Re: [PATCH v3] usb: warm-reset ports on hub resume, if requested

Mathias Nyman <mathias.nyman@xxxxxxxxxxxxxxx> · Thu, 31 Jan 2019 16:56:50 +0200




On 31.01.2019 12:42, Jan-Marek Glogowski wrote:
Am 30.01.19 um 17:56 schrieb Jan-Marek Glogowski:
Am 30.01.19 um 15:58 schrieb Mathias Nyman:
On 30.01.2019 14:38, Jan-Marek Glogowski wrote:

The hub->event bits are set when roothub polling timer function gets data from
hub_status_data(), writes the data to a status urb, and returns the urb.

Normal operation:
usb_hcd_poll_rh_status()        // roothub polling timer function
   hcd->driver->hub_status_data(hcd, buffer)   -> xhci_hub_status_data()
     xhci_hub_status_data()      //returns buffer with bits set if a port needs attention
   if (buffer && urb)
     memcpy(urb->transfer_buffer, buffer)       // copy buffer bits to urb
     usb_hcd_giveback_urb(urb)  -> hub_irq      // calls urb complete callback function
       hub_irq()
         hub->event_bits = urb->transfer_buffer //
   mod_timer(usb_hcd_poll_rh_status, future)    // reschedule roothub polling timer

I'm guessing usb_hcd_poll_rh_status() never properly completes a URB in your case.

This could be possible if roothub is polled before properly resumed, then the URB wouldn't
be available yet, and no hub->event_bits are set.
Because no bits are set the hub starts suspending again after resume, probably before roothub
timer polls roothub again.
suspend fails when it manually checks hcd->driver->hub_status_data() for activity, and
it start resuming again, and continues this in a loop.

Either roothub polling is stopped at the suspend attempt, or maybe continuously rescheduled
into the future because as a part of suspend attempt/resume loop.

So as you expected the status_urb is always NULL.

I tried to understand more of the code by adding some more debug message.

I looked at usb_hcd_resume_root_hub, which is called when we see the "resume root hub" dmesg.
This just queues the hcd->wakeup_work, so indeed, if usb_hcd_poll_rh_status is later called,
the hub might not have resumed yet and polling starts.

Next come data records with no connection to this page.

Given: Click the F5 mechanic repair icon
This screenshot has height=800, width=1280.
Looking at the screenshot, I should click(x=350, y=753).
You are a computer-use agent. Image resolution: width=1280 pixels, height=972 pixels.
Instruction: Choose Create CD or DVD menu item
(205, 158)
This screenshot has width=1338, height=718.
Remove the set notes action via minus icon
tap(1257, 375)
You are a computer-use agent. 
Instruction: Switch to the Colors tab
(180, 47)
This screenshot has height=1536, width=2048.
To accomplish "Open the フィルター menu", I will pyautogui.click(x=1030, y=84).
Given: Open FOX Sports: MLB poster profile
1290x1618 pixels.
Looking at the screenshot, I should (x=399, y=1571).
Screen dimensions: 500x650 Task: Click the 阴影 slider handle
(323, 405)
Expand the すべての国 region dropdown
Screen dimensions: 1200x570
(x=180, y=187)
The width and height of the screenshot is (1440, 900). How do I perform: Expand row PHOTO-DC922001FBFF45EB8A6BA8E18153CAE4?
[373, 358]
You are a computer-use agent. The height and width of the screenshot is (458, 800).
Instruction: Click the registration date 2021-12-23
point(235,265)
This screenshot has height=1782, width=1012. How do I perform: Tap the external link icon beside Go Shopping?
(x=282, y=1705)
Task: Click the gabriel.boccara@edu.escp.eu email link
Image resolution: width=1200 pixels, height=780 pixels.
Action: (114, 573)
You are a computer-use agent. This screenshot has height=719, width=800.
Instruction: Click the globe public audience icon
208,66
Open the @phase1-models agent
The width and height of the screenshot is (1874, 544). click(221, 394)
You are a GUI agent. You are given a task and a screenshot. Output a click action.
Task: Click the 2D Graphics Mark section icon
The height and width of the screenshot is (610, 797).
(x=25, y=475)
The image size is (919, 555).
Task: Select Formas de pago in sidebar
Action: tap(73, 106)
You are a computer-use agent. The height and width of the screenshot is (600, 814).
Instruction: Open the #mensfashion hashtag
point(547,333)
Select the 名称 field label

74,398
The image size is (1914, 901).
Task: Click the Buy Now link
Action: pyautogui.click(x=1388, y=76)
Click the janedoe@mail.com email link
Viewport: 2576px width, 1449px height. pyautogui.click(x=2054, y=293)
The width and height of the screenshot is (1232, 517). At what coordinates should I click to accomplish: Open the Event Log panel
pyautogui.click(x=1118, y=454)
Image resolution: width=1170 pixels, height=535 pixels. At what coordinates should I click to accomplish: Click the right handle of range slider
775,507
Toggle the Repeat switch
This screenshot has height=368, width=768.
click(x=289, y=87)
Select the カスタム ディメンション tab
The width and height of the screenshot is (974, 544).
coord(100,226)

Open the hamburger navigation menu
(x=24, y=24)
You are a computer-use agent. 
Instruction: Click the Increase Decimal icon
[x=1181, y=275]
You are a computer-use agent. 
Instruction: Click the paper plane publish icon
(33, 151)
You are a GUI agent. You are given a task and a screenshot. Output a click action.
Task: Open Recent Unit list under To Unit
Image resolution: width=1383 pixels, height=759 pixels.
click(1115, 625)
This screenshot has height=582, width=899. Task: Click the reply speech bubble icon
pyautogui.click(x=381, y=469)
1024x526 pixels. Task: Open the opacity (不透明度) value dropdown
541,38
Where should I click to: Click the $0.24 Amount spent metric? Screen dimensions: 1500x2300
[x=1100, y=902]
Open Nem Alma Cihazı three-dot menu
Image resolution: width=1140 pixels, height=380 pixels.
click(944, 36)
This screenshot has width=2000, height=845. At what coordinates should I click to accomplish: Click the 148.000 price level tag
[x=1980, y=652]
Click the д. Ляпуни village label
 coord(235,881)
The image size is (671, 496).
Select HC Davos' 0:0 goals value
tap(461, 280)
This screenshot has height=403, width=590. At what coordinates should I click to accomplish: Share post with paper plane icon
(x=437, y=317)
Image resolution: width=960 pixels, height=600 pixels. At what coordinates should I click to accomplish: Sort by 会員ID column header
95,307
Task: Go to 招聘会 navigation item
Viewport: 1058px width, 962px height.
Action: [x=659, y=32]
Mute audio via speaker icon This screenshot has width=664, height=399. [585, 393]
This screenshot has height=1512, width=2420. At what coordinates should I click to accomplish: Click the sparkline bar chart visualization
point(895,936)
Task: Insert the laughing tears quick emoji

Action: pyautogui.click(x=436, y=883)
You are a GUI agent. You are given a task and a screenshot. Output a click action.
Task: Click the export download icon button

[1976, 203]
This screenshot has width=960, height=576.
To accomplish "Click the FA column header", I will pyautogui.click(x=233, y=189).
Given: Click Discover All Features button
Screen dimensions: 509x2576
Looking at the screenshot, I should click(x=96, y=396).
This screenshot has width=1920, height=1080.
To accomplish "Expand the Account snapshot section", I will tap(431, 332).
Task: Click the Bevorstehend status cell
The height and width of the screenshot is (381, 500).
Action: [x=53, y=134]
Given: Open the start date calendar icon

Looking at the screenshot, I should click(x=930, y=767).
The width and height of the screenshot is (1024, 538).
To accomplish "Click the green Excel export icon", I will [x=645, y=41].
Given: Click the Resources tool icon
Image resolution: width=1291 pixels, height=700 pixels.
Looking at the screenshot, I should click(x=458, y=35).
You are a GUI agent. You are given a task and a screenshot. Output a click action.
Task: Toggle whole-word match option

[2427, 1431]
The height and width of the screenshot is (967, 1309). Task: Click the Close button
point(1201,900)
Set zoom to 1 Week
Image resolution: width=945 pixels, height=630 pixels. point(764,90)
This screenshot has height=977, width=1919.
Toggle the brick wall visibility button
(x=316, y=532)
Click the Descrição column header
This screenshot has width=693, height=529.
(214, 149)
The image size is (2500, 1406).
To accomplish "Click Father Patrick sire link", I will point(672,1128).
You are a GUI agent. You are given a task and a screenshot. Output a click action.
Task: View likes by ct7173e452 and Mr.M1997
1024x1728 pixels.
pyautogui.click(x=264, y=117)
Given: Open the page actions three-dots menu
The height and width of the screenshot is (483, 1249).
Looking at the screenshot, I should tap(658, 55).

So my simple approach was to add a
function to call flush_work(&hcd->wakeup_work) before usb_hcd_poll_rh_status. All variants I
tested killed the kernel. I also tried to add a udelay to no avail.

I think the idea is that if usb_hcd_poll_rh_status() finds a port that needs attention, but
the is URB missing, then a HCD_FLAG_POLL_PENDING flag is set.

This flag is checked in resume when submitting the hub URB, and idea is to react on it:

hub_activate(HUB_RESUME)
    usb_submit_urb(hub->urb)
     rh_urb_enqueue()
       rh_queue_status()
          hcd->status_urb = urb;
          if (HCD_POLL_PENDING(hcd)
             mod_timer(&hcd->rh_timer, jiffies);

It tries to trigger usb_hcd_poll_rh_status() immediately by modifying the timer,
but from your logs it seems that it's not fast enough:

[  485.301806] usbcore:hub_resume: hub 2-0:1.0: hub_resume
[  485.301819] xhci_hcd:xhci_hub_control: xhci_hcd 0000:00:14.0: get port status, actual port 0 status  = 0x2a0
 ...
[  485.301936] usbcore:hub_event: hub 2-0:1.0: state 7 ports 6 chg 0000 evt 0000
[  485.301952] xhci_hcd:xhci_hub_control: xhci_hcd 0000:00:14.0: set port remote wake mask, actual port 0 status  = 0xe0002a0
...
[  485.302034] usbcore:hub_suspend: hub 2-0:1.0: hub_suspend
[  485.302048] usbcore:hcd_bus_suspend: usb usb2: bus auto-suspend, wakeup 1
[  485.302067] usbcore:hcd_bus_suspend: usb usb2: suspend raced with wakeup event
[  485.302071] usbcore:hcd_bus_resume: usb usb2: usb auto-resume
[  485.309765] usb usb2: usb_hcd_poll_rh_status, length 1, hcd->flags 0x18d, status_urb NULL

hcd->flags 0x18d means HCD_FLAG_POLL_PENDING  was set, but hub_event() workqueue and hub_suspend()
are run before polling the root hub, and I guess the URB gets removed at some point during suspsend.

This then goes on in a loop.

You could try running usb_hcd_poll_rh_status() direcly instead of just kicking the timer and see if
it works:

@@ -822,8 +826,11 @@ static int rh_queue_status (struct usb_hcd *hcd, struct urb *urb)
                mod_timer(&hcd->rh_timer, (jiffies/(HZ/4) + 1) * (HZ/4));
 
        /* If a status change has already occurred, report it ASAP */
-       else if (HCD_POLL_PENDING(hcd))
-               mod_timer(&hcd->rh_timer, jiffies);
+       else if (HCD_POLL_PENDING(hcd)) {
+               spin_unlock_irqrestore (&hcd_root_hub_lock, flags);
+               usb_hcd_poll_rh_status(hcd);
+               return 0;
+       }
        retval = 0;
  done:
        spin_unlock_irqrestore (&hcd_root_hub_lock, flags);


I didn't check locking or running contexts if it's ok to do this, there's could be a reason
why it wasn't done like this in the first place.
Worth a shot still.

-Mathias